The drills rehearsed a blockade of Taiwan, with China targeting Taiwan’s claimed contiguous zone around its main island. Although Taipei is not a signatory to the United Nations Convention on the Law of the Sea (UNCLOS) and Taiwan isn’t recognized as a state by most UNCLOS signatories, the island has traditionally been treated in accordance with the international law, noted the London-based China Strategic Risks Institute. UNCLOS grants a boundary of up to 24 nautical miles from the coast for territorial defense and law enforcement, with the outermost reaches known as the contiguous zone.

“While never formally acknowledged by Beijing, the contiguous zone was largely respected for decades, with Chinese naval and coast guard vessels generally avoiding it,” the think tank’s executive director, Andrew Yeh, wrote in a January 2026 report, “Taiwan’s Contiguous Zone: Why it matters and how it is under threat.”

That began to change in the early 2020s. The December drills marked the first time China’s military vessels entered the zone in significant numbers, including 11 naval ships and eight of China’s coast guard or other official vessels. Missiles were fired in or around the area, according to Yeh.

“Beijing is, once again, testing a core element of the status quo that has underpinned a fragile peace across the Taiwan Strait for decades,” he wrote.

Yeh’s analysis warns that removing the buffer increases the risk of miscalculation. Sustained People’s Liberation Army (PLA) activity nearer Taiwan means that drills could be misread as hostile or hostile actions could initially be mistaken for routine exercises. Lowering such thresholds increases the likelihood of clashes spiraling unintentionally.

Taipei condemned the drills. Taiwan’s Defense Ministry tracked PLA sorties and ships near the island, mobilized air and naval assets to monitor and respond, and reiterated its commitment to defend the island’s democracy. Leaders described the exercise as “highly provocative” and a threat to regional stability, reinforcing calls to bolster Taiwan’s defensive capabilities.

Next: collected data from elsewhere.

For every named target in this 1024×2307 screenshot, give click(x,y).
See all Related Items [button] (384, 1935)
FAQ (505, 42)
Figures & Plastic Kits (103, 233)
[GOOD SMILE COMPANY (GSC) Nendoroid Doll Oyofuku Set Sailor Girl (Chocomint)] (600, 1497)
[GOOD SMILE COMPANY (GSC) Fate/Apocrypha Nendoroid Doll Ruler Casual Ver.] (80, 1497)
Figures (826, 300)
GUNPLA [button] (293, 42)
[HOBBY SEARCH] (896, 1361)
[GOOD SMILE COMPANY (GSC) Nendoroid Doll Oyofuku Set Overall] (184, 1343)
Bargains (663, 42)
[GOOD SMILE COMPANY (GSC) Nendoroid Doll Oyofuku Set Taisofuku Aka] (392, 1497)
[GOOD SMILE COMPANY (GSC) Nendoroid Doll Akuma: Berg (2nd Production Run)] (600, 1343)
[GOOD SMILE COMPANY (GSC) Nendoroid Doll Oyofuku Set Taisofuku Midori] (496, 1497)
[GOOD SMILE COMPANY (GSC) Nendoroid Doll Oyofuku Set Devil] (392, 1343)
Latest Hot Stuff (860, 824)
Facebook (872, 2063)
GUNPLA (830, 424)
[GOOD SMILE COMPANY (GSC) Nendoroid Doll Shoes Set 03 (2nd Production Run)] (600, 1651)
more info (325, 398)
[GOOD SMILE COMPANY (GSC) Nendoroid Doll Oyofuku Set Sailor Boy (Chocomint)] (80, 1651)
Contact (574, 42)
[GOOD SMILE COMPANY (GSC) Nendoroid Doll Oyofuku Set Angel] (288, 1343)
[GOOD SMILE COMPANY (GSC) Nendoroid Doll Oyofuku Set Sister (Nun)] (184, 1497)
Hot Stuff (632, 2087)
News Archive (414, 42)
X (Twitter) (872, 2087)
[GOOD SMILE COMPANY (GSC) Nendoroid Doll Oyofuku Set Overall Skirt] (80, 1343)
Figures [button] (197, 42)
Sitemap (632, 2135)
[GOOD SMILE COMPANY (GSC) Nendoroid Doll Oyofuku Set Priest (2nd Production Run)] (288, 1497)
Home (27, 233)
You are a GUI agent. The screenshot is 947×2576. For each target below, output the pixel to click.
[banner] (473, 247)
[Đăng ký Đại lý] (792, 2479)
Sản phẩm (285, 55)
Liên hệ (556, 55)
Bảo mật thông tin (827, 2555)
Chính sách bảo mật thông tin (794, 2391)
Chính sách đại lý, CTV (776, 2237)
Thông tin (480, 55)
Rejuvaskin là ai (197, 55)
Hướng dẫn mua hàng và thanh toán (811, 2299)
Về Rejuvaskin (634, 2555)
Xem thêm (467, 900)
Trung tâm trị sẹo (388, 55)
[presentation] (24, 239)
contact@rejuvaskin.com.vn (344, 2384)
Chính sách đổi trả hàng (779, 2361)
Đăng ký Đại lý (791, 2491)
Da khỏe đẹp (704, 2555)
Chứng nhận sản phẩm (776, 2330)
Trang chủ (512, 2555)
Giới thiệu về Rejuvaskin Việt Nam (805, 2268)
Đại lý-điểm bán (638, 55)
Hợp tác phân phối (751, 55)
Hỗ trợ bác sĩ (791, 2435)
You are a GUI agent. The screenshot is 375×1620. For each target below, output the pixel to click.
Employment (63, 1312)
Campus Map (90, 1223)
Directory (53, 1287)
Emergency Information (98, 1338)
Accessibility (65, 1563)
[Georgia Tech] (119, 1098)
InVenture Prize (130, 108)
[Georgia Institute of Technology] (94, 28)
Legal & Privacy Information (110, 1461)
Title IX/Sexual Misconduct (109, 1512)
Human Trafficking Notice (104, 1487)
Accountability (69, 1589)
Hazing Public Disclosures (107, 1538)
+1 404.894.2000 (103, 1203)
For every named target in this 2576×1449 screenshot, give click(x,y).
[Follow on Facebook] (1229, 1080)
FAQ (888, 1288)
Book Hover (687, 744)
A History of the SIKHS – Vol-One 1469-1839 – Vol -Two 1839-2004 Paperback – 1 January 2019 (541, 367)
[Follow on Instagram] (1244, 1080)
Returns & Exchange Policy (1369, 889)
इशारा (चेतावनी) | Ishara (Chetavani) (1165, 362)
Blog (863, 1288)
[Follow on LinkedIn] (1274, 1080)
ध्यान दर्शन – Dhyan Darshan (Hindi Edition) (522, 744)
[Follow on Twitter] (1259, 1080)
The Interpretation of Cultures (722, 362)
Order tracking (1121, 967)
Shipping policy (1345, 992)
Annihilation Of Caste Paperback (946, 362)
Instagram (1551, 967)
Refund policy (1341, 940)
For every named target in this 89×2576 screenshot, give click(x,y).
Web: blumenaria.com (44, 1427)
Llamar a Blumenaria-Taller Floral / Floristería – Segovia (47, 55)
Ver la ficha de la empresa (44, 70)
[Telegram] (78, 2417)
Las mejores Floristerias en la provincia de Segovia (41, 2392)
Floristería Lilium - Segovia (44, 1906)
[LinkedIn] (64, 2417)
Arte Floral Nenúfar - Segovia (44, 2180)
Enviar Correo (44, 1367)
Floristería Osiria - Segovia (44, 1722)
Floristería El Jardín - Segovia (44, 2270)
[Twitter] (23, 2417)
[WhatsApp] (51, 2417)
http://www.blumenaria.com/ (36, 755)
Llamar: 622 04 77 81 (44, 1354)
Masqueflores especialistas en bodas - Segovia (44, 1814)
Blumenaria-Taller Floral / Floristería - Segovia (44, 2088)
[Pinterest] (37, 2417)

A Taiwan Air Force fighter jet takes off at Hsinchu Air Base in December 2025 as China launches military exercises around the self-governed island. AFP/GETTY IMAGES

The United States has consistently opposed Beijing’s unilateral attempts to alter the status quo by force or coercion. The U.S. State Department has described PLA drills as “brazen and irresponsible” threats to peace and reiterated Washington’s long-standing commitment to Taiwan’s security. “We urge Beijing to exercise restraint, cease its military pressure against Taiwan and instead engage in meaningful dialogue,” the U.S. State Department said in January 2026.

Other Allies and Partners, including Australia, Canada, the European Union, Japan, New Zealand, the Philippines and the United Kingdom, have expressed concern over China’s military provocation of Taiwan, urging restraint and respect for the status quo in the Taiwan Strait.